__Task objective__: Reproduce verbatim the part of the records that opens with the line containing "pixels, height=960 pixels." and closes with the line containing "This screenshot has width=345, height=320.", including both of those lines.

__Information shown__:
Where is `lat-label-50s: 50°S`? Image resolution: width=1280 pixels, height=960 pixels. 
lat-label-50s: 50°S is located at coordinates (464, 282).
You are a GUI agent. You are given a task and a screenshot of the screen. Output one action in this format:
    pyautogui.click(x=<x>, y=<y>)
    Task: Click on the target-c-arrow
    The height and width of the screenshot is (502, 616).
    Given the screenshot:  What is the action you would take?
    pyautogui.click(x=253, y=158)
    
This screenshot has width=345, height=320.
---
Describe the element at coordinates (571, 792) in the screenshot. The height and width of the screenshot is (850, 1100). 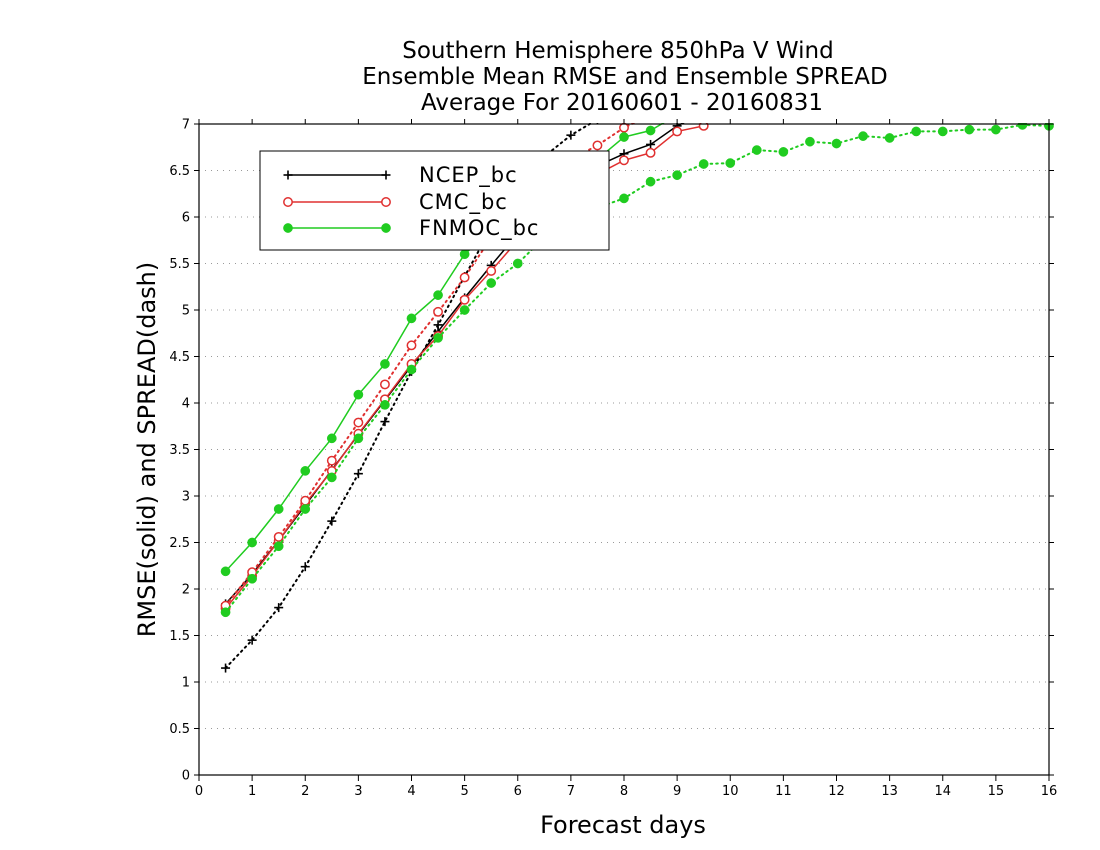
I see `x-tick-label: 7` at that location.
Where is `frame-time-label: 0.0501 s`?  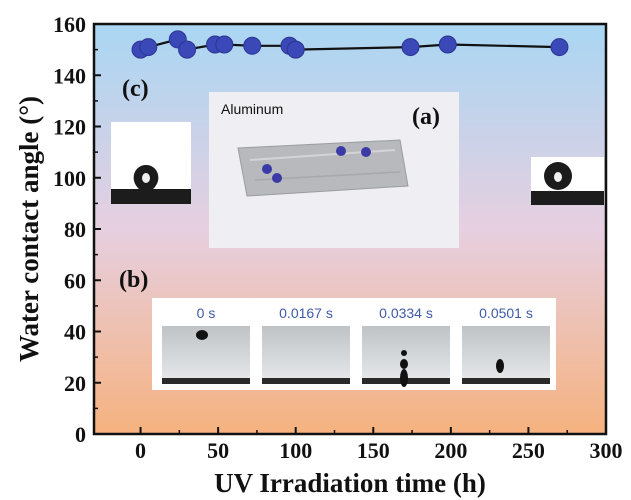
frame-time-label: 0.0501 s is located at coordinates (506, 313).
---
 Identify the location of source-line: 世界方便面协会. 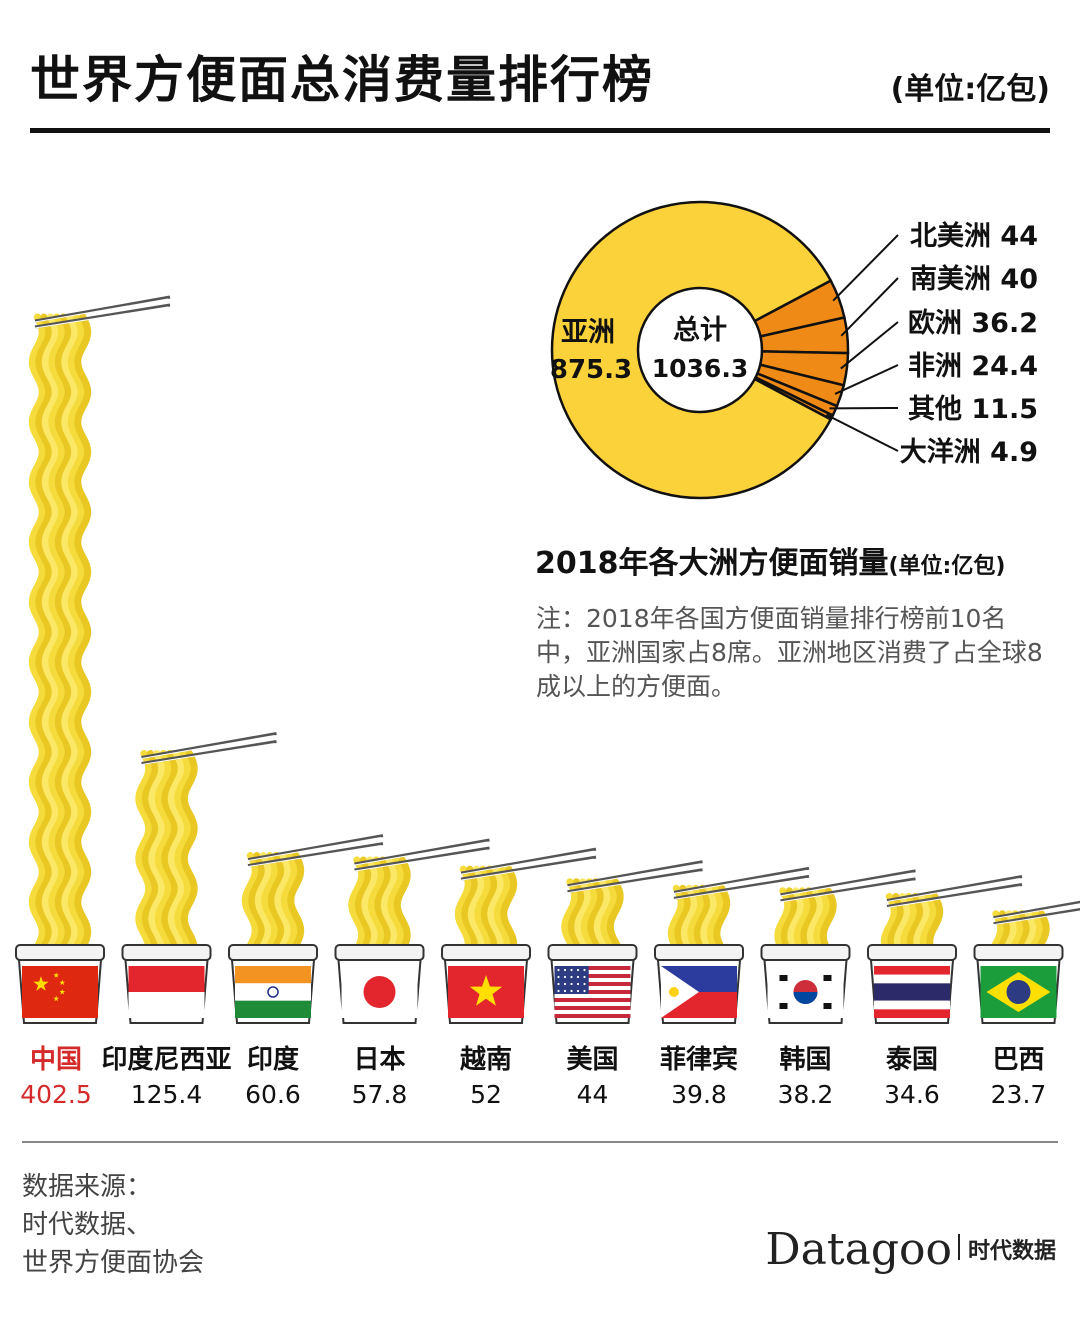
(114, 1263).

__Exercise result__:
Where is `lat-label-50s: 50°S`? Image resolution: width=1280 pixels, height=960 pixels. 
lat-label-50s: 50°S is located at coordinates (464, 282).
You are a GUI agent. You are given a task and a screenshot of the screen. Output one action in this format:
    pyautogui.click(x=<x>, y=<y>)
    Task: Click on the target-c-arrow
    The height and width of the screenshot is (502, 616).
    Given the screenshot:  What is the action you would take?
    pyautogui.click(x=253, y=158)
    
This screenshot has width=345, height=320.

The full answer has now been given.